> **Task**:
Quote every row below word for word, reproducing each line unchanged.

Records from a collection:

-=-=-

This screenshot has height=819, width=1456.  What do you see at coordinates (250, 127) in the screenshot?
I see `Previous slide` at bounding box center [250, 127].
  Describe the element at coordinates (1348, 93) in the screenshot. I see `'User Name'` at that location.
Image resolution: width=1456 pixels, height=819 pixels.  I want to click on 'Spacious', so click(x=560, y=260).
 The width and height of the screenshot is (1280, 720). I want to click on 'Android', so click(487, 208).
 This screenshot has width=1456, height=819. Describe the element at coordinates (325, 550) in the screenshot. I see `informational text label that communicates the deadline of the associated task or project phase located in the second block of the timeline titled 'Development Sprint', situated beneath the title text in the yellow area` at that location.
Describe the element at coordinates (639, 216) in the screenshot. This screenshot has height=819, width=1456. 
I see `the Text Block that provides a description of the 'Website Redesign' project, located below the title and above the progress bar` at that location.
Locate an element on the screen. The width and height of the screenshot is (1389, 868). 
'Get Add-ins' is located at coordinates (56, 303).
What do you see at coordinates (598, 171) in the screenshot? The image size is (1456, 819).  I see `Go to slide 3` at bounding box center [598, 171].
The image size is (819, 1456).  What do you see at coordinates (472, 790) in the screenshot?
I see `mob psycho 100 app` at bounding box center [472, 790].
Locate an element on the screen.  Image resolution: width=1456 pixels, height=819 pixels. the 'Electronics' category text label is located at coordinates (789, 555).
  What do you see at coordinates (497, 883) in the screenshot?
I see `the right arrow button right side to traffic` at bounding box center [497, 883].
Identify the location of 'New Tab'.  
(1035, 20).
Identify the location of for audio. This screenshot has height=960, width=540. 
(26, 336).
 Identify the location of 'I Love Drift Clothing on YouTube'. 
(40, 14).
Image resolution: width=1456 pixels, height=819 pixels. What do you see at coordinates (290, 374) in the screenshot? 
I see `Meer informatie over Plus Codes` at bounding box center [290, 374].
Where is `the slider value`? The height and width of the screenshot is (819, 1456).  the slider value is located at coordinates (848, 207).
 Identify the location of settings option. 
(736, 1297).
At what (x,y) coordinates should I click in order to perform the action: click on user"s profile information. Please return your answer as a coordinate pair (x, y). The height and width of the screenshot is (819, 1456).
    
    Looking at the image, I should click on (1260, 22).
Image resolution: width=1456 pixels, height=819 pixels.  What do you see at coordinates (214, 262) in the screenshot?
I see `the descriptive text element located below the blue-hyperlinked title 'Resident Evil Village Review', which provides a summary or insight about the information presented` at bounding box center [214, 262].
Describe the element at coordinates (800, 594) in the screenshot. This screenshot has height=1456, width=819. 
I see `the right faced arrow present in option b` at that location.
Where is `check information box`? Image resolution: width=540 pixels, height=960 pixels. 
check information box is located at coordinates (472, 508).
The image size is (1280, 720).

-=-=-

> **Task solution**:
This screenshot has height=819, width=1456.  What do you see at coordinates (250, 127) in the screenshot?
I see `Previous slide` at bounding box center [250, 127].
  Describe the element at coordinates (1348, 93) in the screenshot. I see `'User Name'` at that location.
Image resolution: width=1456 pixels, height=819 pixels.  I want to click on 'Spacious', so click(x=560, y=260).
 The width and height of the screenshot is (1280, 720). I want to click on 'Android', so click(487, 208).
 This screenshot has width=1456, height=819. Describe the element at coordinates (325, 550) in the screenshot. I see `informational text label that communicates the deadline of the associated task or project phase located in the second block of the timeline titled 'Development Sprint', situated beneath the title text in the yellow area` at that location.
Describe the element at coordinates (639, 216) in the screenshot. This screenshot has height=819, width=1456. 
I see `the Text Block that provides a description of the 'Website Redesign' project, located below the title and above the progress bar` at that location.
Locate an element on the screen. The width and height of the screenshot is (1389, 868). 
'Get Add-ins' is located at coordinates (56, 303).
What do you see at coordinates (598, 171) in the screenshot? The image size is (1456, 819).  I see `Go to slide 3` at bounding box center [598, 171].
The image size is (819, 1456).  What do you see at coordinates (472, 790) in the screenshot?
I see `mob psycho 100 app` at bounding box center [472, 790].
Locate an element on the screen.  Image resolution: width=1456 pixels, height=819 pixels. the 'Electronics' category text label is located at coordinates (789, 555).
  What do you see at coordinates (497, 883) in the screenshot?
I see `the right arrow button right side to traffic` at bounding box center [497, 883].
Identify the location of 'New Tab'.  
(1035, 20).
Identify the location of for audio. This screenshot has height=960, width=540. 
(26, 336).
 Identify the location of 'I Love Drift Clothing on YouTube'. 
(40, 14).
Image resolution: width=1456 pixels, height=819 pixels. What do you see at coordinates (290, 374) in the screenshot? 
I see `Meer informatie over Plus Codes` at bounding box center [290, 374].
Where is `the slider value`? The height and width of the screenshot is (819, 1456).  the slider value is located at coordinates (848, 207).
 Identify the location of settings option. 
(736, 1297).
At what (x,y) coordinates should I click in order to perform the action: click on user"s profile information. Please return your answer as a coordinate pair (x, y). The height and width of the screenshot is (819, 1456).
    
    Looking at the image, I should click on (1260, 22).
Image resolution: width=1456 pixels, height=819 pixels.  What do you see at coordinates (214, 262) in the screenshot?
I see `the descriptive text element located below the blue-hyperlinked title 'Resident Evil Village Review', which provides a summary or insight about the information presented` at bounding box center [214, 262].
Describe the element at coordinates (800, 594) in the screenshot. This screenshot has height=1456, width=819. 
I see `the right faced arrow present in option b` at that location.
Where is `check information box`? Image resolution: width=540 pixels, height=960 pixels. 
check information box is located at coordinates (472, 508).
The image size is (1280, 720).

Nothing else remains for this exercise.